PROBLEM DESCRIPTION: Every line of the entries below from the one containing "Cath Kidston Launches" to the one containing "Statistiken [tab] (101, 2468)", both ends included, must be written out exactly. No other line belongs in the answer.

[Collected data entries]
Content starts
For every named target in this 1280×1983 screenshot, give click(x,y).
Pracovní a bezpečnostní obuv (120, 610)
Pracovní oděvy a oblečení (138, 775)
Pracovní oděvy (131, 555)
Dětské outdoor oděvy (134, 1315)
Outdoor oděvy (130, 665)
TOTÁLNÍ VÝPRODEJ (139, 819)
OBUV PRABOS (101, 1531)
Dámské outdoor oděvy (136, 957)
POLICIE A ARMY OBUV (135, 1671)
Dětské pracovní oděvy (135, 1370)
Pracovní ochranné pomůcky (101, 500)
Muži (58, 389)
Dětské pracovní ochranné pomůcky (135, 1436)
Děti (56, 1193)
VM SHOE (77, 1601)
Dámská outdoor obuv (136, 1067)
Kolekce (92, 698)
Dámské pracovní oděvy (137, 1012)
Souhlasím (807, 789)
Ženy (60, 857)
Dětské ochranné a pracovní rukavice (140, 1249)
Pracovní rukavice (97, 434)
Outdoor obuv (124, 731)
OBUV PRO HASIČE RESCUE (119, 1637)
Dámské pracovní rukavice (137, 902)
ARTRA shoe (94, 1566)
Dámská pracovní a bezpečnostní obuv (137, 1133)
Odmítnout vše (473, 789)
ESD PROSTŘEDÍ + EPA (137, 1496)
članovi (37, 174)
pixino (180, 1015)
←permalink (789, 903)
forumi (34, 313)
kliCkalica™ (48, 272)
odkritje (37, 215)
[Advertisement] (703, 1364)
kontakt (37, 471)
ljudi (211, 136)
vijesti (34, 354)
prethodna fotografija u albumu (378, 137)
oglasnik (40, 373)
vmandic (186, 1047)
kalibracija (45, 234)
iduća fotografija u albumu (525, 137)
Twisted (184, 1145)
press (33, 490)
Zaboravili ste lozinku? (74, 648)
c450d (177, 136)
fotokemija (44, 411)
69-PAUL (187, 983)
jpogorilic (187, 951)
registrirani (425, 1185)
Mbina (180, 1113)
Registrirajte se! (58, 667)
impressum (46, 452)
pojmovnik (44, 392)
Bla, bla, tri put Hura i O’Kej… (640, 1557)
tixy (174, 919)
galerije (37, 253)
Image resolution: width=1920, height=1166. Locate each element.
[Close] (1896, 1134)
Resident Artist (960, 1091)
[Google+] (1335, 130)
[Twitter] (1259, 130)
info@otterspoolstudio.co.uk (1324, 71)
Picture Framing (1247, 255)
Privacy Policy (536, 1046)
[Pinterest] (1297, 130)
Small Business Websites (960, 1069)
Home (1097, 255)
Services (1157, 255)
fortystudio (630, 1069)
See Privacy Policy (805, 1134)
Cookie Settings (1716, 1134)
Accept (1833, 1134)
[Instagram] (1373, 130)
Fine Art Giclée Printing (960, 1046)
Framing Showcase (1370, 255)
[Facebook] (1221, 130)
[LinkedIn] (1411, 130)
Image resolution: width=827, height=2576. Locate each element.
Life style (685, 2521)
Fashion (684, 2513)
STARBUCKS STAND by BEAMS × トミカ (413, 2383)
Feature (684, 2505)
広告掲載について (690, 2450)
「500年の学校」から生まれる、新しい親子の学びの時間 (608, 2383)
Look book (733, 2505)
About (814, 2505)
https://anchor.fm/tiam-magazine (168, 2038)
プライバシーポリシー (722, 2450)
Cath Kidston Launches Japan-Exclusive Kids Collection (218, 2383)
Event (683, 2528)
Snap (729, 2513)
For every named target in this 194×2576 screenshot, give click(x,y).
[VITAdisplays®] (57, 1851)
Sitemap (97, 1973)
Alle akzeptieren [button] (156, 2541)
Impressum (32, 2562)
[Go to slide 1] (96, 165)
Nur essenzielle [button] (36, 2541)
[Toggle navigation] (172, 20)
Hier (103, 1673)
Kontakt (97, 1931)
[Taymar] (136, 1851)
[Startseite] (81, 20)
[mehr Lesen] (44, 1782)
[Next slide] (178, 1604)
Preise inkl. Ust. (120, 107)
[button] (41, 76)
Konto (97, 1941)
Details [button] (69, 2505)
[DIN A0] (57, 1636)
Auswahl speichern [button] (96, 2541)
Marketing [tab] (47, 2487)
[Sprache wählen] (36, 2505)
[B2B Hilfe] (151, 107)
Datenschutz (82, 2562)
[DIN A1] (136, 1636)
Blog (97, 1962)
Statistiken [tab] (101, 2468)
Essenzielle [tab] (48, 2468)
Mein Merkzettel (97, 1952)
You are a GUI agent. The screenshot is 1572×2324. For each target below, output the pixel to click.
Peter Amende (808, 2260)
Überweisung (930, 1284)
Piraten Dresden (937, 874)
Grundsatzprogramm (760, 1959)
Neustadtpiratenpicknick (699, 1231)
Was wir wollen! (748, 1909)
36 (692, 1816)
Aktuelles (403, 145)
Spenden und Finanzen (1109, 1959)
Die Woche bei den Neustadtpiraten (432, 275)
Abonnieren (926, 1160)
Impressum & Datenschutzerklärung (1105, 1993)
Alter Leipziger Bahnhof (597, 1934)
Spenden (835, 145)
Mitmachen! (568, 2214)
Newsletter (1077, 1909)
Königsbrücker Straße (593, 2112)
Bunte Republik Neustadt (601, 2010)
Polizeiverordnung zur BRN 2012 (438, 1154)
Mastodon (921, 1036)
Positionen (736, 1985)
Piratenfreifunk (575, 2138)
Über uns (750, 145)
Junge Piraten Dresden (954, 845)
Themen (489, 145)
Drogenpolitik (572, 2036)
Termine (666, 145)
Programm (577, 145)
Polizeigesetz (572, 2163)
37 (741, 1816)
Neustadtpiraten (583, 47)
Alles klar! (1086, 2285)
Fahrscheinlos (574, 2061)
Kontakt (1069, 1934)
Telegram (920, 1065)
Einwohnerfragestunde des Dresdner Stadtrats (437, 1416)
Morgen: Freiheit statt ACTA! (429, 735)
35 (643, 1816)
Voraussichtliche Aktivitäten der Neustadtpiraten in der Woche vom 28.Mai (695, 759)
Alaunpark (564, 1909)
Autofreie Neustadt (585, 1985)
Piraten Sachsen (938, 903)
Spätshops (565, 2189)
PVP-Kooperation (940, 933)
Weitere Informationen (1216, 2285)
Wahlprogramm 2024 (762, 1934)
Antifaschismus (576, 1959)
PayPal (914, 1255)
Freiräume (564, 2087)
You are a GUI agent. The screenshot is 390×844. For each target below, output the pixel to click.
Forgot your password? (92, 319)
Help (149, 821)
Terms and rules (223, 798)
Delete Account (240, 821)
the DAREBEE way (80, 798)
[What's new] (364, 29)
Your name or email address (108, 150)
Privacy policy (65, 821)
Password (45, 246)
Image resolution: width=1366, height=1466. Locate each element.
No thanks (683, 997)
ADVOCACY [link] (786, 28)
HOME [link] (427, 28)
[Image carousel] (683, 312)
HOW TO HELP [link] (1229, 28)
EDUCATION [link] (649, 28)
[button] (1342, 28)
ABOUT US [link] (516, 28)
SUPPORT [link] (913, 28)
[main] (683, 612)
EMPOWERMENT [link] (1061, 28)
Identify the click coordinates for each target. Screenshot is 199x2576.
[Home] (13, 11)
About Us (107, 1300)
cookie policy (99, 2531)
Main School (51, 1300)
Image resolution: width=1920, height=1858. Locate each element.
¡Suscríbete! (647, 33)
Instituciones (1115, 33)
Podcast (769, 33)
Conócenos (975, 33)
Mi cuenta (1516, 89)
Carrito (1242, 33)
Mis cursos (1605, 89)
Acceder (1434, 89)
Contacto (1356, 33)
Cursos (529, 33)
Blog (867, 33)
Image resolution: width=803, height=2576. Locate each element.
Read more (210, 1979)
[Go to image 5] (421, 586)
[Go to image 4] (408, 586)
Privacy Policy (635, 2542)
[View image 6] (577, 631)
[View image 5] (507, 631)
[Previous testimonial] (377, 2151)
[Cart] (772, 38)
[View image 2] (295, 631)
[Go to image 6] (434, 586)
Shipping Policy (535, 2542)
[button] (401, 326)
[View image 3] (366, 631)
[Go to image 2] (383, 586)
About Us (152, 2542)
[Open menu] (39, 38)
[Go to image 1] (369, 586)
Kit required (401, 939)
Content ends
COMPLETED EXERCISE:
Cath Kidston Launches Japan-Exclusive Kids Collection (218, 2383)
Event (683, 2528)
Snap (729, 2513)
For every named target in this 194×2576 screenshot, give click(x,y).
[VITAdisplays®] (57, 1851)
Sitemap (97, 1973)
Alle akzeptieren [button] (156, 2541)
Impressum (32, 2562)
[Go to slide 1] (96, 165)
Nur essenzielle [button] (36, 2541)
[Toggle navigation] (172, 20)
Hier (103, 1673)
Kontakt (97, 1931)
[Taymar] (136, 1851)
[Startseite] (81, 20)
[mehr Lesen] (44, 1782)
[Next slide] (178, 1604)
Preise inkl. Ust. (120, 107)
[button] (41, 76)
Konto (97, 1941)
Details [button] (69, 2505)
[DIN A0] (57, 1636)
Auswahl speichern [button] (96, 2541)
Marketing [tab] (47, 2487)
[Sprache wählen] (36, 2505)
[B2B Hilfe] (151, 107)
Datenschutz (82, 2562)
[DIN A1] (136, 1636)
Blog (97, 1962)
Statistiken [tab] (101, 2468)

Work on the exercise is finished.